Setuid And Setgid Bits

chmod clears the set-group-ID bit of a regular file if the file’s group ID does not match the user’s effective group ID or one of the user’s supplementary group IDs, unless the user has appropriate privileges. Additional restrictions may cause the set-user-ID and set-group-ID bits of MODE or RFILE to be ignored. This behavior depends on the policy and functionality of the underlying chmod system call. When in doubt, check the underlying system behavior.

chmod preserves a directory’s set-user-ID and set-group-ID bits unless you explicitly specify otherwise. You can set or clear the bits with symbolic modes like u+s and g-s, and you can set (but not clear) the bits with a numeric mode.

Restricted Deletion Flag (or “Sticky Bit”)

The restricted deletion flag or sticky bit is a single bit, whose interpretation depends on the file type. For directories, it prevents unprivileged users from removing or renaming a file in the directory unless they own the file or the directory; this is called the restricted deletion flag for the directory, and is commonly found on world-writable directories like /tmp. For regular files on some older systems, the bit saves the program’s text image on the swap device so it will load more quickly when run; this is called the sticky bit.

chmod examples

chmod 644 file.htm

Set the permissions of file.htm to “owner can read and write; group can read only; others can read only”.

chmod u=rw example.jpg

Change the permissions for the owner of example.jpg so that the owner may read and write the file. Do not change the permissions for the group, or for others.

chmod u+s comphope.txt

Set the “Set-User-ID” bit of comphope.txt, so that anyone who attempts to access that file does so as if they are the owner of the file.

chmod u-s comphope.txt

The opposite of the above command; un-sets the SUID bit.

chmod 755 file.cgi

Set the permissions of file.cgi to “read, write, and execute by owner” and “read and execute by the group and everyone else”.

chmod 666 file.txt

Set the permission of file.txt to “read and write by everyone.”.

chmod a=rw file.txt

Accomplishes the same thing as the above command, using symbolic notation.

Viewing Permissions in The File Listing

A quick and easy way to list a file’s permissions are with the long listing (-l) option of the ls command.

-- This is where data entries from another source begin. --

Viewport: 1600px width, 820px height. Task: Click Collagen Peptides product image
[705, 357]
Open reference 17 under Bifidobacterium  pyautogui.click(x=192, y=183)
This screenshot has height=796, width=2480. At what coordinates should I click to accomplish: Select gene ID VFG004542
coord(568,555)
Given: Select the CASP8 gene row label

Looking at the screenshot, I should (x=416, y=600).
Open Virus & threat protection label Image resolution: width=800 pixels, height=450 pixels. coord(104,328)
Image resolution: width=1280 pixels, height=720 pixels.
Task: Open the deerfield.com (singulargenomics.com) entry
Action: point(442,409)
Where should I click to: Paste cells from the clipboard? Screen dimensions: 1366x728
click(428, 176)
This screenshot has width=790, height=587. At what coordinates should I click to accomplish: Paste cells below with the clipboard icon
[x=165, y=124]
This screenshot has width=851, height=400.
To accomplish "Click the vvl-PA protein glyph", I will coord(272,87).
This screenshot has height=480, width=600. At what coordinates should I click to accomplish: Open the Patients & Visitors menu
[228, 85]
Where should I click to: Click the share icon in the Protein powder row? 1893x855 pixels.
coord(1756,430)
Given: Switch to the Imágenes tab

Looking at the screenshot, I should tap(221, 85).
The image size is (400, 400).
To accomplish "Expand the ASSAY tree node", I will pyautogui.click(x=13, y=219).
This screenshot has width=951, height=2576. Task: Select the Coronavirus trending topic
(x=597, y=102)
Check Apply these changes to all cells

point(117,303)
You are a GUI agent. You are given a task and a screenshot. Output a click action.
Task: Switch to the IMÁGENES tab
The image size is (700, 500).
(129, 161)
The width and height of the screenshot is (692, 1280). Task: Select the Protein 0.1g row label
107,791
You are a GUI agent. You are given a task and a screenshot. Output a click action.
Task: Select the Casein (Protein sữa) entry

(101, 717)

For example, to view the permissions of file.txt, you could use the command:

ls -l file.txt

…which will display output that looks like the following:

-rwxrw-r-- 1   hope   hopestaff  123   Feb 03 15:36   file.txt

Here’s what each part of this information means:

The first character represents the file type: “” for a regular file, “d” for a directory, “l” for a symbolic link.
rwx The next three characters represent the permissions for the file’s owner: in this case, the owner may read from, write to, and/or execute the file.
rw- The next three characters represent the permissions for members of the group that the file belongs to. In this case, any member of the file’s owning group may read from or write to the file. The final dash is a placeholder; group members do not have permission to execute this file.
r– The permissions for “others” (everyone else). Others may only read this file.
1 The number of hard links to this file.
hope The file’s owner.
hopestaff The group to whom the file belongs.
123 The size of the file in blocks.
Feb 03 15:36 The file’s mtime (date and time when the file was last modified).
file.txt The name of the file.

chown — Change the ownership of files or directories.
getfacl — Display file access control lists.
ls — List the contents of a directory or directories.